(Task details) Once the line with "Viewport: 734px width, 479px height." is reached, output it and every line after it, exactly, through the end of the records below. Pictures are skipped.

(Saved data entries)

******

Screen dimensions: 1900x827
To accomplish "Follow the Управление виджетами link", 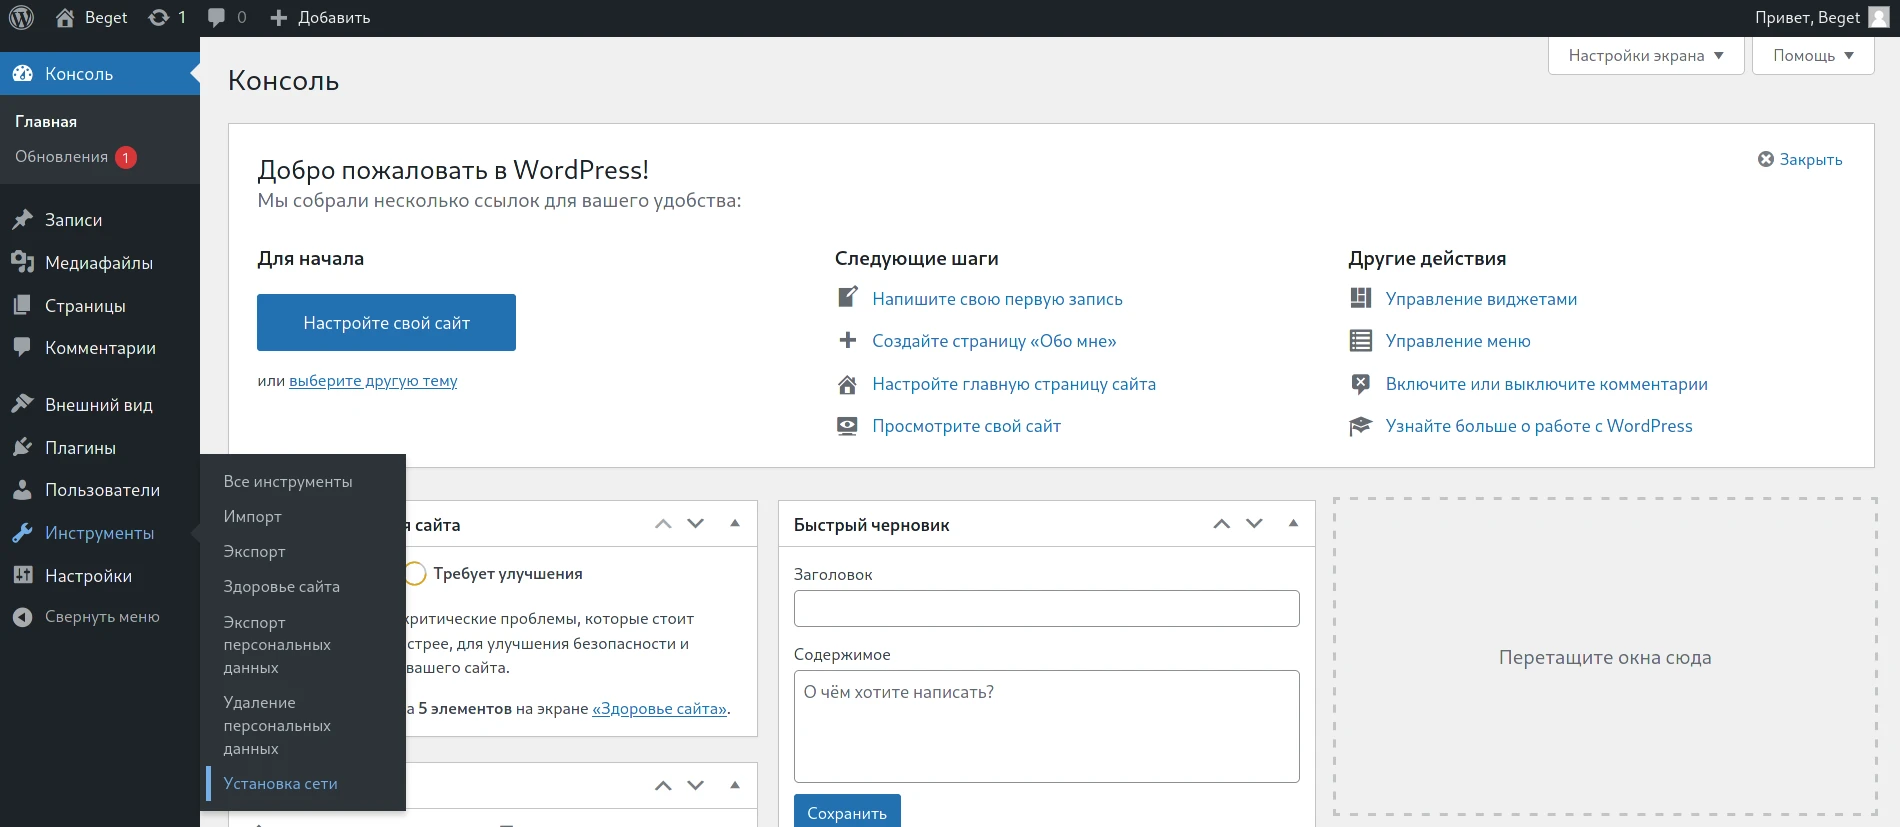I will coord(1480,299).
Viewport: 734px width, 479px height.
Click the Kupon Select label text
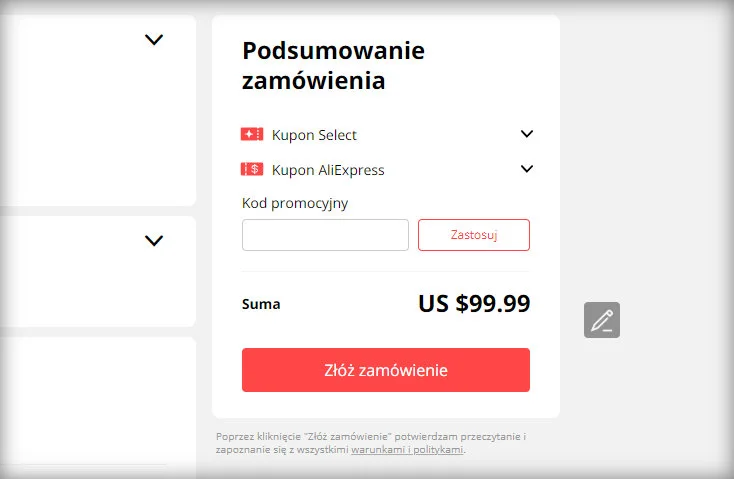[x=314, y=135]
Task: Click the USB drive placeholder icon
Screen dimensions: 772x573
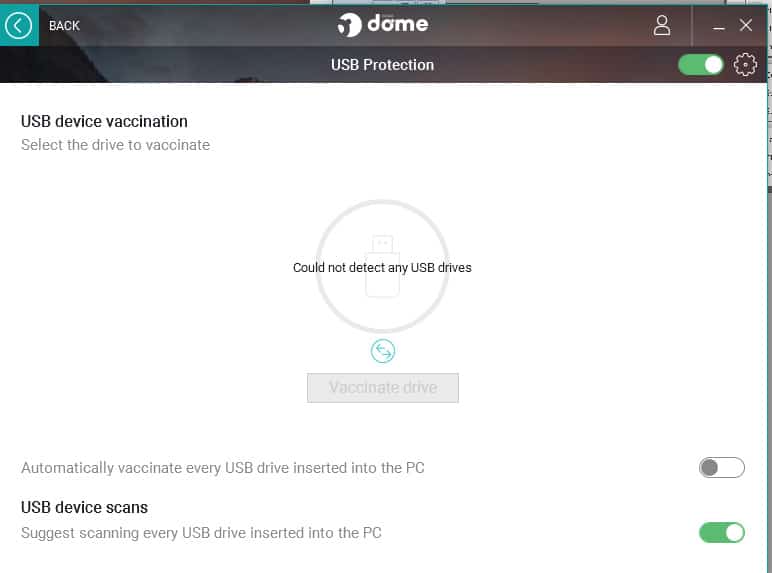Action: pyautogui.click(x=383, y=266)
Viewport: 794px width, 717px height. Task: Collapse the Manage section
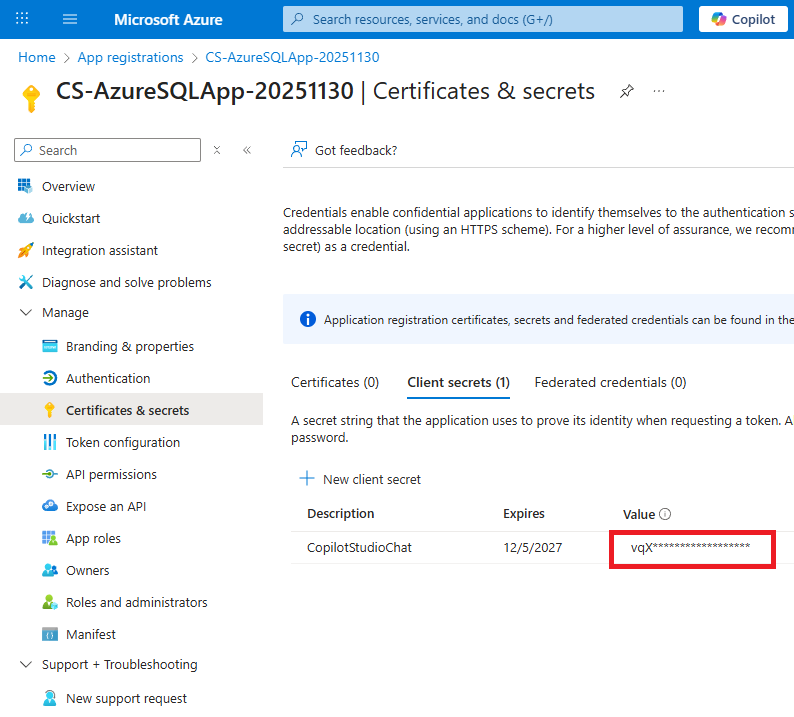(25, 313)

******

(Response area)
Viewport: 734px width, 479px height.
Click the Kupon Select label text
[x=314, y=135]
Task: Click the USB drive placeholder icon
Screen dimensions: 772x573
Action: pyautogui.click(x=383, y=266)
Viewport: 794px width, 717px height. Task: Collapse the Manage section
(25, 313)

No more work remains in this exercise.